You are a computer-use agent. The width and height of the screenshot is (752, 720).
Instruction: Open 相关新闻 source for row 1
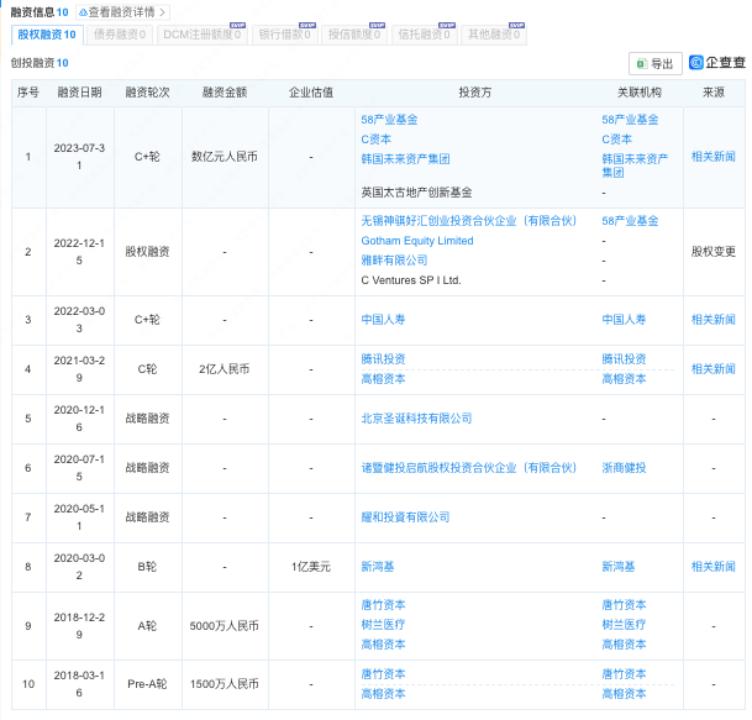point(712,157)
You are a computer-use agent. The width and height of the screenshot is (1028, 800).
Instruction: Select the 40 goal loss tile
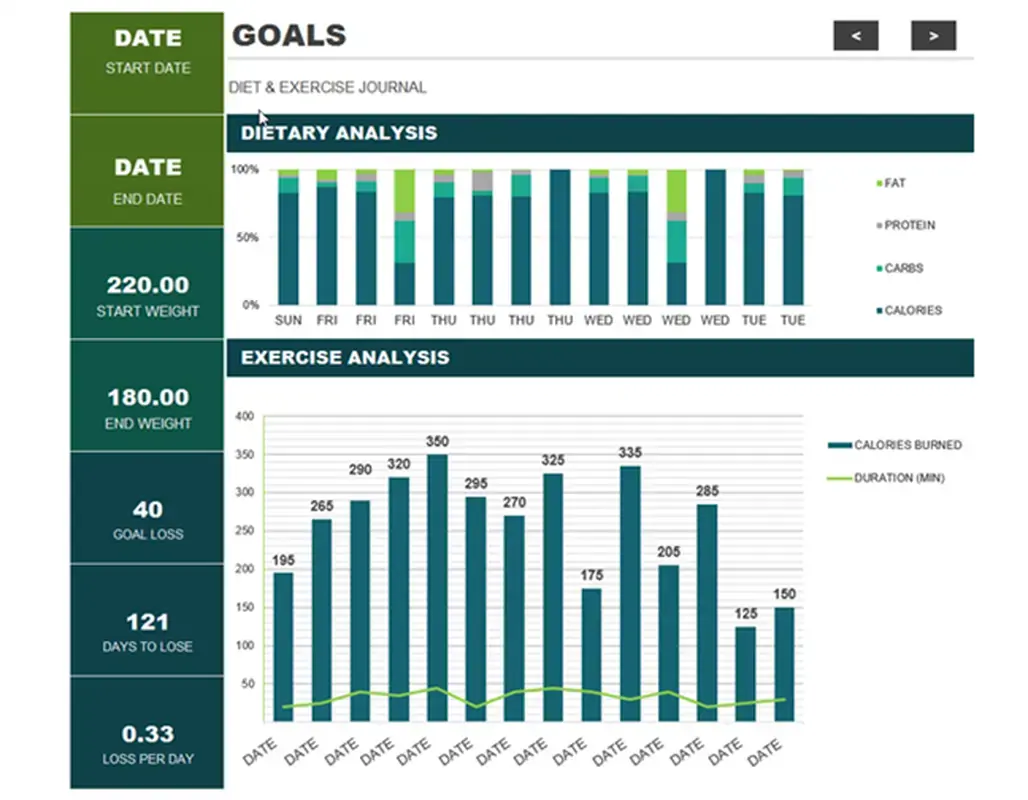click(x=147, y=519)
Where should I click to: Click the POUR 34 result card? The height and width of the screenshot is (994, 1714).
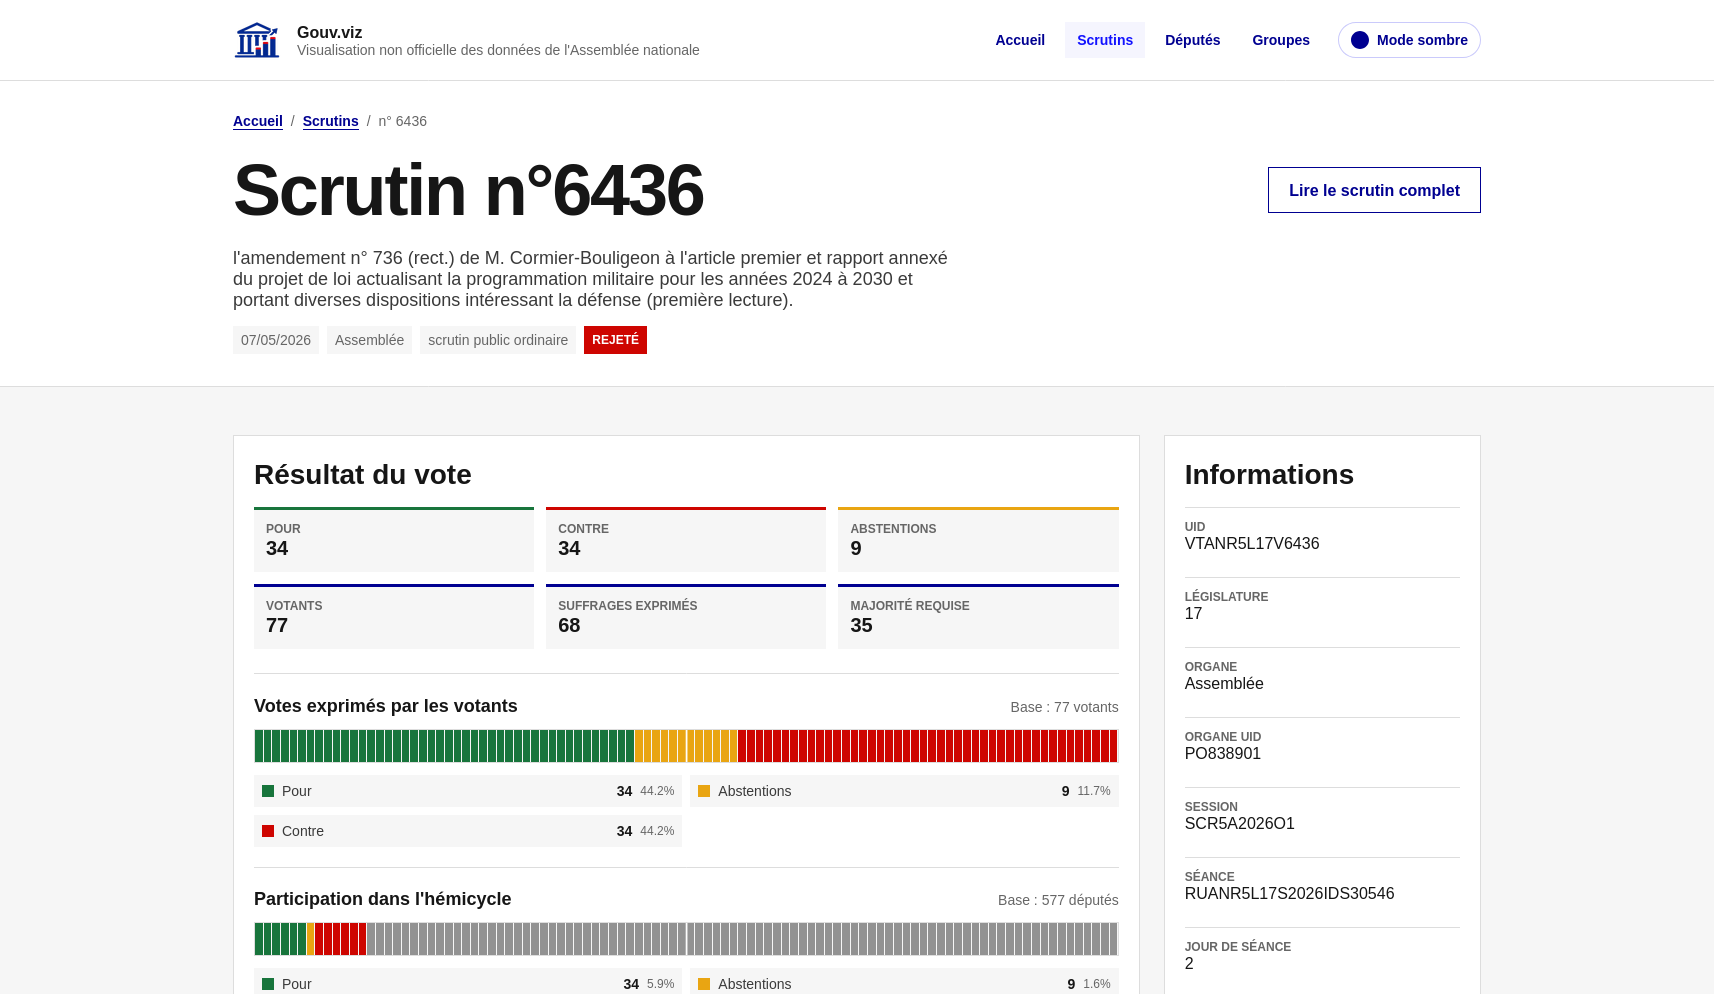(394, 540)
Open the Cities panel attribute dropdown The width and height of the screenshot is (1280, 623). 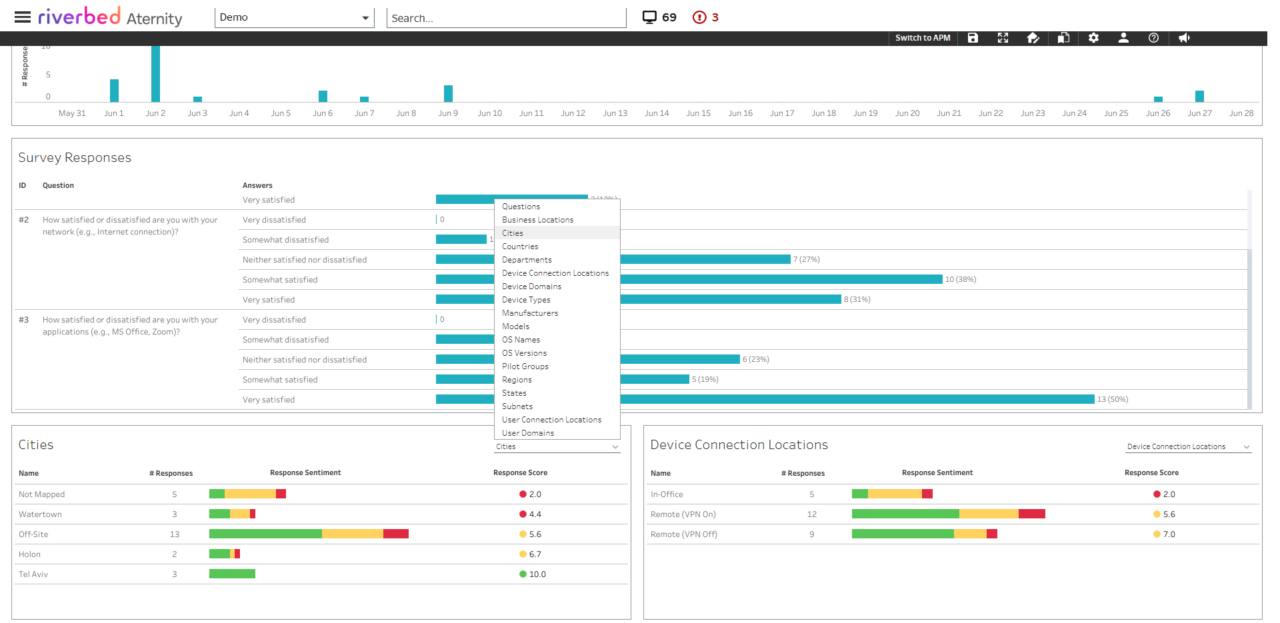(557, 446)
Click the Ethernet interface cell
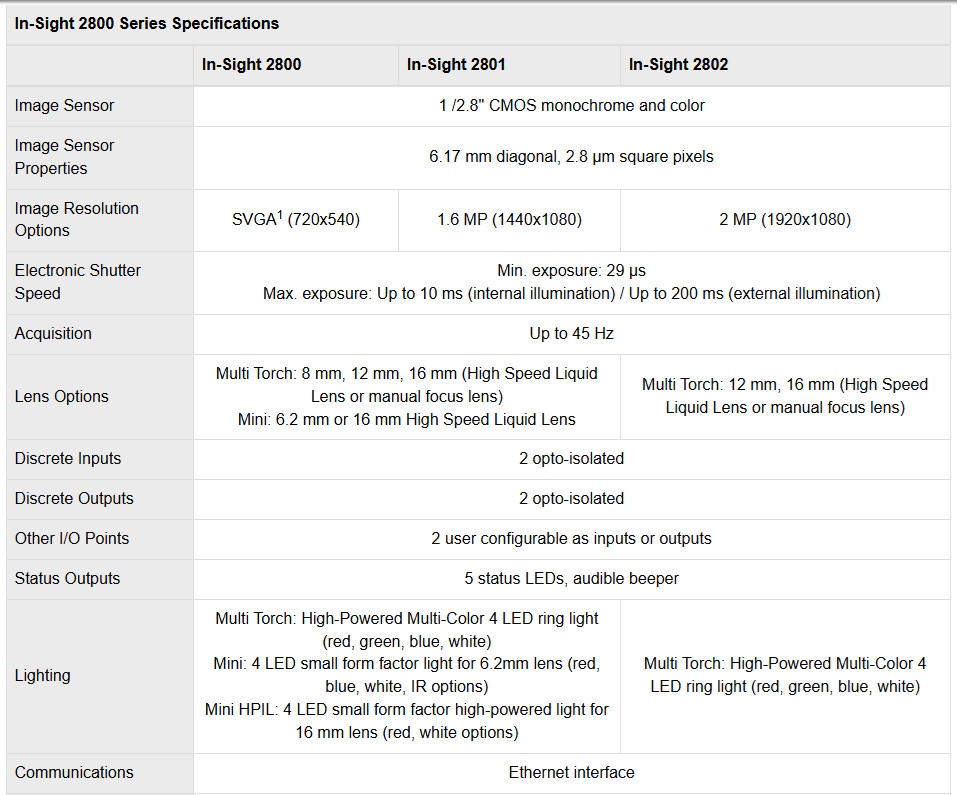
────────
Begin with the first line of the entries above and write out each line exactly, ending with the line containing "is (1028, 800).". Leave out pictures.

## RESULT FOR THIS EXERCISE
You are a computer-use agent. The width and height of the screenshot is (752, 720).
Instruction: Open 相关新闻 source for row 1
point(712,157)
You are a computer-use agent. The width and height of the screenshot is (1028, 800).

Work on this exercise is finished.